**Problem description**
Reproduce only the records starting at the line that contains "This screenshot has width=1247, height=987." and ending at the line that contains "pos(117,48)", requests included, and shift every coordinate in the answers by adding 39 to it.

---*---

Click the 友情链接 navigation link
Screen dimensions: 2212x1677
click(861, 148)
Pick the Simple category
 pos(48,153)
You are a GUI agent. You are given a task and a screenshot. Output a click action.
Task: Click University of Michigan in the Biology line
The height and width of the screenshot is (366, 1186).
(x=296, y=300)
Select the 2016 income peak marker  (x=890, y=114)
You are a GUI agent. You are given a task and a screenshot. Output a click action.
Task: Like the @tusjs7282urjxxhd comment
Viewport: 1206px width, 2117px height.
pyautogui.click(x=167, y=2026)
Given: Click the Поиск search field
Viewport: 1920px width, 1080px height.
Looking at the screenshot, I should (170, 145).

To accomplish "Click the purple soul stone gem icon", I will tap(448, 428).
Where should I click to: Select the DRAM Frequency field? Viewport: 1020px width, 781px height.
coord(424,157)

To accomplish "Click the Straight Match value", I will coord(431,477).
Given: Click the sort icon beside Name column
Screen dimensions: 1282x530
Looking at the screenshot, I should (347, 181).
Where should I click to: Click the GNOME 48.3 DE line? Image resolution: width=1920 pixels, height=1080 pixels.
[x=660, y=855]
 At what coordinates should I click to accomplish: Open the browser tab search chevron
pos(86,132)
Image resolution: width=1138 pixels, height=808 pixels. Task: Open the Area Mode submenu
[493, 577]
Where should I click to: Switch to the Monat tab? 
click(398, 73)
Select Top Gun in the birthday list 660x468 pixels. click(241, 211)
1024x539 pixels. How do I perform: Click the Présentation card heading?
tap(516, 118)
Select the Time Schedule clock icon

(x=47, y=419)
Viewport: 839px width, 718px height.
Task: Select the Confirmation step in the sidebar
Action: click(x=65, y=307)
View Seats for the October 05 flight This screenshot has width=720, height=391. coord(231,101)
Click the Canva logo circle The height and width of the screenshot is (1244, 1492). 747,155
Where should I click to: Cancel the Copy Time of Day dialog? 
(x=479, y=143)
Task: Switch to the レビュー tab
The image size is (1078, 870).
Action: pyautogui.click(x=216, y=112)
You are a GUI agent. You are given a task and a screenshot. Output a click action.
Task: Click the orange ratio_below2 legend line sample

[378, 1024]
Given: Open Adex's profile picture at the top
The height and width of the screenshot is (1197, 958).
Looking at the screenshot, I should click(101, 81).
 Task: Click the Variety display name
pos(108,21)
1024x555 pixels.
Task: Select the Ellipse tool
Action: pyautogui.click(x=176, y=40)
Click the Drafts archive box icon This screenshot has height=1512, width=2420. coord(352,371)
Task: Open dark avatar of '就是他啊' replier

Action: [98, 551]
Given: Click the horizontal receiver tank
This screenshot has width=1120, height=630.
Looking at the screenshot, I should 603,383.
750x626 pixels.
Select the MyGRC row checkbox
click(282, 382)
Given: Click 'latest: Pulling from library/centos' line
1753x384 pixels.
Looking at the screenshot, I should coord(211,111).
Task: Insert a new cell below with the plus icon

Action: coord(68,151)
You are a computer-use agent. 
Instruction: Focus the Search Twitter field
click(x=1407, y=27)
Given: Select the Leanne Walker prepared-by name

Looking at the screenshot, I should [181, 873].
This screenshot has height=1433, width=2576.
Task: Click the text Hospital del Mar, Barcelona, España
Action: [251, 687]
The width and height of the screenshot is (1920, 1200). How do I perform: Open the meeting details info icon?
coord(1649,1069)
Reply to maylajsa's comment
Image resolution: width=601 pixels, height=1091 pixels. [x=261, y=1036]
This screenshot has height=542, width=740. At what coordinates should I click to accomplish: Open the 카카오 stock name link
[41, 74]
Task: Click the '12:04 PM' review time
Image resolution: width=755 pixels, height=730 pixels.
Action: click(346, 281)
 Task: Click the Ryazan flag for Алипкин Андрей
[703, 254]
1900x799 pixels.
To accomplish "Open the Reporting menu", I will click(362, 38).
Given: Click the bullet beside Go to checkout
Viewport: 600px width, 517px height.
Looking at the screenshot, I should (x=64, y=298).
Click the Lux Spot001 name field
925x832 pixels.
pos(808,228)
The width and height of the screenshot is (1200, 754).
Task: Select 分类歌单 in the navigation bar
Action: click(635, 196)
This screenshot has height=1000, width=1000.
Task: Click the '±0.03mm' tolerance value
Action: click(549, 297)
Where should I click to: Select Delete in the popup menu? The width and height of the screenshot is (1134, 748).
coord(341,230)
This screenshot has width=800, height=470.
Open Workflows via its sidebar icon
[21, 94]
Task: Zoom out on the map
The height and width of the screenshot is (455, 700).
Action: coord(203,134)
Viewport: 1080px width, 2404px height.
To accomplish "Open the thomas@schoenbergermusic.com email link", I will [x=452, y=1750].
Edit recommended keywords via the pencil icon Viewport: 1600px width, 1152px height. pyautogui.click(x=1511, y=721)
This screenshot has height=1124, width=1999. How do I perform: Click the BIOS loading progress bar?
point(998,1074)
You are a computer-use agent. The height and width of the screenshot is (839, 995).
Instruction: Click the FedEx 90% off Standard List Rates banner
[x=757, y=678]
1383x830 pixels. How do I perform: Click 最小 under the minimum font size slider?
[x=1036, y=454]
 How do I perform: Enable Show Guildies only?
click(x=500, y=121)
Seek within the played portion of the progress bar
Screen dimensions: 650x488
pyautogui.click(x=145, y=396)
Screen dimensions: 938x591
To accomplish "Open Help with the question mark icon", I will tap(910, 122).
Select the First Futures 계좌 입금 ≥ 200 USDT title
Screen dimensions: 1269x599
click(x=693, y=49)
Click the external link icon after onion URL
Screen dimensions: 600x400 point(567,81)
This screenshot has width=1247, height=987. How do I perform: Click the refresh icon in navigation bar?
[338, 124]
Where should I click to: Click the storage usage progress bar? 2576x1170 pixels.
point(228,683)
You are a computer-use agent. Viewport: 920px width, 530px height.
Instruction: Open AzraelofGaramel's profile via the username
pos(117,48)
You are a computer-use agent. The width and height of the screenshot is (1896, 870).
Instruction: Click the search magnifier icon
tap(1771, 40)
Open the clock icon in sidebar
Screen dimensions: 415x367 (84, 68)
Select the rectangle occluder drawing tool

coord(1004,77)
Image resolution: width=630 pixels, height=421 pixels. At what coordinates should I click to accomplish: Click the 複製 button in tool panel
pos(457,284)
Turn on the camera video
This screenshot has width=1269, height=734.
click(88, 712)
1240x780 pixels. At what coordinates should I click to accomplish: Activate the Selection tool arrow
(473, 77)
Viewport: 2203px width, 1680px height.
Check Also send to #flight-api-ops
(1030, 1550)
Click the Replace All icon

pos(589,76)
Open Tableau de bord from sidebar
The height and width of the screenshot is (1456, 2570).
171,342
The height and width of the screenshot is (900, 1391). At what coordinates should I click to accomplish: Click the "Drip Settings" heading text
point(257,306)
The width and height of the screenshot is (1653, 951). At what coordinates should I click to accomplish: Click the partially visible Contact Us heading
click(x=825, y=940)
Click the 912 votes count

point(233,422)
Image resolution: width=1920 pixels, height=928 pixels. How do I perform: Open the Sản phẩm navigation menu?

---*---

**Finished task**
This screenshot has width=1247, height=987. How do I perform: Click the refresh icon in navigation bar?
[377, 163]
Where should I click to: Click the storage usage progress bar? 2576x1170 pixels.
point(267,722)
You are a computer-use agent. Viewport: 920px width, 530px height.
Instruction: Open AzraelofGaramel's profile via the username
pos(156,87)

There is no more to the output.